Elizabeth detectó una nota de tristeza en la voz de Georgiana.
– Sí, claro que le creí. Entiéndelo, él no estuvo nunca enamorado de mí, lo que él quería era dinero. Él siempre quería dinero. No le guardo rencor, salvo por los problemas y el sufrimiento que causó a mi hermano. Pero preferiría no verlo.
– Sí, será mucho mejor -coincidió Elizabeth-, y además no es necesario.
No añadió que, a menos que fuera muy afortunado, George Wickham abandonaría Pemberley algo más tarde custodiado por la policía.
Terminaron el té casi en silencio. Y entonces, cuando Elizabeth se levantaba para irse, Georgiana dijo:
– Fitzwilliam no menciona nunca a Wickham ni lo que ocurrió hace ya años. Resultaría más fácil si lo hiciera. Sin duda es importante que los que se aman sean capaces de hablar abierta y sinceramente sobre las cuestiones que les afectan.
– Creo que así es, aunque en ocasiones resulta difícil. Depende de si se encuentra el momento adecuado.

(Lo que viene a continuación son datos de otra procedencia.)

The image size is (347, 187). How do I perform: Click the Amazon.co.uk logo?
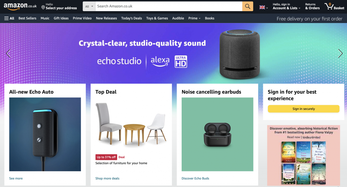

– Nunca encontraremos el momento adecuado. La única amargura que siento es la vergüenza de haber decepcionado a un hermano querido, y la certeza de que ya nunca volverá a confiar en mi buen juicio. Pero, Elizabeth, el señor Wickham no es un hombre malo.
– Tal vez no, tal vez solo sea peligroso y muy temerario -observó Elizabeth.
– Con el señor Alveston sí he comentado lo que ocurrió, y él opina que es posible que el señor Wickham estuviera enamorado de mí, aunque siempre lo motivó su necesidad de dinero. Si puedo hablar abiertamente con el señor Alveston, ¿por qué no puedo hacerlo con mi hermano?